こんにちは!
前回はPowershellを使ったTCPクライアントの作り方について解説しました。今回はクライアントに続きTCPListenerの作り方を解説していきたいと思います。今回使用する言語はPowershellですが、基本的な流れはC#やPythonなど他の言語にも応用できるのでこれを機にネットワークプログラミングの基礎を抑えておきましょう。
↓前回の記事はこちらから
実行環境
・OS:Windows10 開発環境:Powershell ISE
TCPListenerのソースコード
TCPListenerのソースコードは以下の通りです。先頭の数字は前回と同様解説をわかりやすくするために記載していますので、もし実際にソースコードを参考にする場合はサクラエディタなどで数字を削除してください。書き方についてはTCPクライアントと似ている部分もあるので前回の内容が理解できていればある程度流れが想像できるかと思います。今回はTCPListenerクラスを用いて接続要求の受付を行い、接続を確立した後はリスナー側でコンソールから入力した文字列をクライアント側に送信します。
1 try {
2 $IPAddress = New-Object System.Net.IPAddress(0x030ba8c0)
3 $listener = New-Object System.Net.Sockets.TcpListener($IPAddress, 7777)

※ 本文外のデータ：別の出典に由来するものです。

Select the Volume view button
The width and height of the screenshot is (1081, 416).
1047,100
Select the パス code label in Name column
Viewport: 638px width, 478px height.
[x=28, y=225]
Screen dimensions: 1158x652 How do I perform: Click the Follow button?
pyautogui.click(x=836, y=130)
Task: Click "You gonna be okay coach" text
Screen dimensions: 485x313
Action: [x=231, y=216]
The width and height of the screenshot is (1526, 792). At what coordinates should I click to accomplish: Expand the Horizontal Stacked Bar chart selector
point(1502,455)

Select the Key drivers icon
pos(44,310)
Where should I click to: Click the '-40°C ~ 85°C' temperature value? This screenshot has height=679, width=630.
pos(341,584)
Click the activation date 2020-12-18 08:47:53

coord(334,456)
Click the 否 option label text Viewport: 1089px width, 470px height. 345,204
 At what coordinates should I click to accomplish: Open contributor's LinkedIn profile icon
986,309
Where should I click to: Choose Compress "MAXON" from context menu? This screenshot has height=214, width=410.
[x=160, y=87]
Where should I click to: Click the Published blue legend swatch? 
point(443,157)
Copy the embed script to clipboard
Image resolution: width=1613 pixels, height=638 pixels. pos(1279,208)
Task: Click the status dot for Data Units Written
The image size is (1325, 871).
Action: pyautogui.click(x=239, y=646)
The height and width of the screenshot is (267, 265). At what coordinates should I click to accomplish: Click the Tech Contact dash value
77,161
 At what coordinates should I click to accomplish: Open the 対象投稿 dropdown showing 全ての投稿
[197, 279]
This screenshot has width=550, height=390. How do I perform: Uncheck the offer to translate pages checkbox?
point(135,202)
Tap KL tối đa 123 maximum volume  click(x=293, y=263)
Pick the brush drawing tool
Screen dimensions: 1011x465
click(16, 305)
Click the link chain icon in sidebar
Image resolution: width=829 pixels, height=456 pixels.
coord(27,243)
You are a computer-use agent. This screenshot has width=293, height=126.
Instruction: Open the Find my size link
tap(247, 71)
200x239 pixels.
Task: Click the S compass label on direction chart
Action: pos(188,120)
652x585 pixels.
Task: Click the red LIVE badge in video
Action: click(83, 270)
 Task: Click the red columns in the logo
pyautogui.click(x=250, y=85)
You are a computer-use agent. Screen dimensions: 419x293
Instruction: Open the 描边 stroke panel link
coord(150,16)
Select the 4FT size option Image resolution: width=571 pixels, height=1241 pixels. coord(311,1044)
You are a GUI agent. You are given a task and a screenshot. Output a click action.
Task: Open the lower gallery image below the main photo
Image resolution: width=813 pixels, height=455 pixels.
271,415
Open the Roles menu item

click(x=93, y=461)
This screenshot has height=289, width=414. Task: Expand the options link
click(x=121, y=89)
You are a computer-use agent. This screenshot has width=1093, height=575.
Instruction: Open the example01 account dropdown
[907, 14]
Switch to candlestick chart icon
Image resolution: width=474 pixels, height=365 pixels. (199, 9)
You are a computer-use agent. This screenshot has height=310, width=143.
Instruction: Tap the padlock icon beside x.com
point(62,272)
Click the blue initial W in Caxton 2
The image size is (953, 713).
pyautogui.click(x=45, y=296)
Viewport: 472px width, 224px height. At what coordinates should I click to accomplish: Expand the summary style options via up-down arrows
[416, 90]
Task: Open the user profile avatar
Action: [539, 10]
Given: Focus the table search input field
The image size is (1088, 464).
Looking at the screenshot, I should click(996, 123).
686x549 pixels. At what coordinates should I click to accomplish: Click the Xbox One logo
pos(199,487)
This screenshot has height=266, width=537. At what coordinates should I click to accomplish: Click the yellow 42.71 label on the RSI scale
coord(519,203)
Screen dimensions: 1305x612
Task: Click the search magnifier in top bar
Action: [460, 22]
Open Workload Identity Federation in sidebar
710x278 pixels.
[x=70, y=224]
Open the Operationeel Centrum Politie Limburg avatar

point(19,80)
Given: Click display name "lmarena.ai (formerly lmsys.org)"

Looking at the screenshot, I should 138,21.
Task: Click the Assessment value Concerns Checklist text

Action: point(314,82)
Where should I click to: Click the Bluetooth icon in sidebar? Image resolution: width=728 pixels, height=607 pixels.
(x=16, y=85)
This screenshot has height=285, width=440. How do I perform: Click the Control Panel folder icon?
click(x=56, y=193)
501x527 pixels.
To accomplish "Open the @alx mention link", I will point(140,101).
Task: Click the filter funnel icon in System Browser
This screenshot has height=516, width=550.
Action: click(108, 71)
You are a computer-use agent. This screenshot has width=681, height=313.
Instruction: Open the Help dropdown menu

4 $buffer = New-Object System.Byte[] 1024
5 $encoding = New-Object System.Text.AsciiEncoding
6 $listener.Start()
7
8 $data = ""
9 $socket = $listener.AcceptSocket()
10 $stream = New-Object System.Net.Sockets.NetworkStream($socket)
11 $writer = New-Object System.IO.StreamWriter($stream)
12
13 Write-Host "Established!"
14
15 while($true) {
16 start-sleep -m 100
17 while($stream.DataAvailable){
18 $read = $stream.Read($buffer, 0, 1024)
19 $data = $encoding.GetString($buffer, 0, $read)
20 }
21 Write-Host $data
22 $message = Read-Host "Input a message "
23
24 if ($message) {
25 $writer.write($message)
26 $writer.flush()
27 $data = ""
28 }
29 }
30 } finally {
31 $socket.Dispose()
32 $listener.stop()
33 }
接続の要求受付を行いセッションを確立する
2行目~3行目:3行目でTCPListenerクラスを生成する際、引数にIPAddressクラスを渡す必要があるので1行目でIPAddressクラスのオブジェクトを生成して$IPAddressに代入しています。IPAddressクラスを生成している時の引数が0x030ba8c0となっていますが、これは16進数形式でIPAddressを指定する必要があるためです。16進数表記で03が3、0bが11、a8が168、c0が192で3.11.168.192を表しており、順番を逆にすると192.168.11.3で今回接続を受け付けるIPAddressになっています。
4行目~5行目:ネットワークから読みだしてきたデータの値を代入するため、1024個の要素を持つByte型の配列を用意します。またネットワークから読みだされる値は文字コードに変換された値になっているので、人間に読める値に変換するためのメソッドを持つAscii.Text.Encodingクラスを生成します。
6行目~11行目:6行目の$listener.Start()で接続の受付を開始したうえで、9行目の$socket = $listener.AcceptSocket()で接続要求を送ってきた対象とデータの送受信を行うためのソケットを生成します。その後ネットワークストリームからデータを読み出すためのメソッドを持つNetworkStreamクラスの引数に先ほど用意したソケットを渡してオブジェクトを生成します。これで送られてきたデータを読みだす準備が整いました。なお11行目のStreamWriterクラスを生成せずともNetworkStreamクラスのメソッドやプロパティを利用してデータの書き込みができそうだったのですが、検証する時間が取れなかったので今回は暫定的に使い慣れているStreamWriterクラスを利用しています。
データの受信と入力した値の送信
15行目~28行目に記載してある内容の大部分については前回の「【Powershell】TCPクライアントの作り方」の記事で解説してるので、詳細が知りたい方は冒頭で紹介した記事を確認ください。今回は受け取ったデータを表示し、Read-Hostコマンドレットで入力したデータを送信するだけなので基本的な内容になっています。前回の記事の解説が理解できれば今回も問題なく読み進められるでしょう。